Walmart announced they’re requiring all shoppers to wear masks, and all their senior citizen greeters will receive karate training.

The Virginia mountain lake where ‘Dirty Dancing’ was filmed had completely dried up, but is now starting to retain water again after a wet spring. The symbolism has made Jennifer Grey hopeful she’ll get acting offers again.

The New York Post published a photo of actress Amber Heard’s feces after she reportedly defecated in her & Johnny Depp’s bed after a fight. The picture was evidence in litigation between the two actors, and is part of the Post’s Pulitzer prize entry.

Ghislaine Maxwell’s attorney told the judge at her bail hearing that she is now married. The lawyer wouldn’t say who she wed or when, only that she’s really getting along with one of the other prisoners.

Kanye West ended his 2020 presidential bid, choosing instead to run on stage at the next inauguration to tell everybody who should have won.

Asheville, North Carolina approved reparations for Black residents. It’s now impossible to rent a U-Haul within a 500-mile radius of Asheville, North Carolina.

Former Auburn football coach Tommy Tuberville won the Republican nomination in Alabama’s senate primary over former Attorney General Jeff Sessions, who recused himself.

New York Times opinion columnist and editor Bari Weiss resigned, issuing a scathing letter claiming that coworkers called her a Nazi and a racist. “Welcome aboard!” said White House Press Secretary Kayleigh McEnany.

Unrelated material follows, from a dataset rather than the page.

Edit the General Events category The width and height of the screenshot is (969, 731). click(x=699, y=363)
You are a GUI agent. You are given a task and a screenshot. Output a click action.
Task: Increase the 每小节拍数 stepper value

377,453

Ivanka Trump was dragged in social media after saying unemployed workers should “try something new!” Later, she posted a selfie holding a can of Goya beans saying “try something new!…this stuff that people eat on the other side of the wall!”

Celebrity co-parents Khloe Kardashian and Tristan Thompson have reportedly reunited and hired a wedding planner to prepare a low-key ceremony to be attended by family members, close friends, and 200 photographers.

 

A man in China spent $1.4 million on a character in an online video game. It’s believed to be the most money anyone’s ever spent on a plumber.

Nintendo opened its first retail store in Tokyo on Friday.  The wait to get in was up to four hours long – or, much less if you jumped into a pipe near the store.

The New York Post published photos of Jeffrey Epstein on his private Caribbean hideaway, dubbed “Pedophile Island” by locals. In an unrelated photo, Eric Trump is pictured wearing a “My Dad Went To Pedophile Island And All I Got Was This Lousy T Shirt” shirt.

Elon Musk explained the glass broke during his Cybertruck demo because hitting door panels with a sledgehammer weakened the glass before it was hit with metal balls. Musk plans a follow-up event where Tiger Woods ex-wife Elin Nordegren will hit the Cybertruck with a 3-iron to restore consumer trust.

In separate incidents, pork; romaine lettuce and Cheese Nips have all been recalled. So for now you can’t order the House Salad at Golden Corral.

Website Business Insider gave a negative review to Burger King’s BBQ Bacon Triple Whopper, saying it wasn’t worth the $11 price. A Burger King spokesman said the review is unfair since the burger wasn’t ordered or eaten at 3a.m.

The FDA granted a Breakthrough Therapy designation for psilocybin – the key psychoactive ingredient in magic mushrooms – to treat severe depression. It’s the first-ever prescription drug bundled with bootleg recordings of Grateful Dead concerts.

Disney’s ‘Frozen 2’ brought in $127 million at the weekend box office, topping all other films. ‘Charlie’s Angels’ continued to bomb despite changing its name to Charlie’s Frozen Angels and renaming two angels Elsa and Anna.

150 pounds of Mexican bologna was seized by U.S. Customs agents in El Paso. Customs said the meat has the potential to introduce foreign animal diseases to the U.S. pork industry, and also the labels list the first ingredient as heroin.

A 63-year-old German man died from a rare infection he contracted after being licked by his dog. Later, at a nearby dog park, the infected dog walked up to several bitches and told them they should get tested.